Inspiration

When they announced the theme for this year, my mind went almost instantly to this idea. It seemed more possible to me because I have forgotten all about front-end developing and felt comfortable doing more backend coding.

What it does

It is a game with 9 stages, but they are not long. This experience can be finished in a minute. It is a text adventure game where you make choices, fight an enemy, or try to find a secret. It is meant to be entertaining and a learning experience for me and others if they wish to make projects on their own even as a beginner.

How we built it

It was built in C++ with only libraries from the standard libraries.

Challenges we ran into

An hour before the soft deadline, as I was finishing the last screen and transition into the elevator. When I ran to test it, it did not transition correctly and started duplicating code that I was outputting. My code had no errors, so it wasn't obvious what was wrong.

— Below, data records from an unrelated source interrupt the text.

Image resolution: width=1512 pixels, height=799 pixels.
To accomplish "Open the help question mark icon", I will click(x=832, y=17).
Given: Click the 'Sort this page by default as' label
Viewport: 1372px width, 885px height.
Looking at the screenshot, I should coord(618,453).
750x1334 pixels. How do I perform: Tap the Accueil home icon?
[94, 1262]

I looked at the statements in charge of transition, and they were looking fine, so I deleted it and rewrote it, which solved the duplicating code but not the transition. It took me around 20 minutes til I realized that one of my statement conditions was the issue. The statement was checking a value and if it was true then it would pause the program. However, it would pause the program before it even printed the screen because it would fulfill the condition then pauses and not fulfill the condition, print the screen, then pause. I ended up adding +1 to the value I was checking and that smoothed it out.

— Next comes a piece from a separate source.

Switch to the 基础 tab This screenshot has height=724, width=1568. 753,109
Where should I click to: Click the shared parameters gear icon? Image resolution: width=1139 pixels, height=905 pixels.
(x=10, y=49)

Accomplishments that we're proud of

I managed to build the UI with just output statements, and this is my very first large project that I built and while it is a bit rough, I am happy that I was able to make my first big project.

What we learned

What I learned is that what the developer sees and what the user sees can be very different. Not in the aspect of how they see the screen and the developer sees the code but how even when the developer sees the screen in code, it looks different from when its running. I also was learning what was more time efficient for debugging as I used to run the whole program to see if it was working right but then later on as it grew bigger decided to start the program from the newest addition I added so I could check if that part worked correctly and not go through the roundabout of going through the whole program.

What's next for Game

For the design aspect, I really wanted to try adding the boss for the ending, but I was trying to fill out the other stages with gimmicks to give variety. I wanted to try an instance where the player would be talking with a npc and select from pre-selected dialogue choices that could steer the conversation into different directions. For the code, I wanted to explain more of what my program did so that it would make it easy to understand my code because when I was looking at it. It felt cluttered.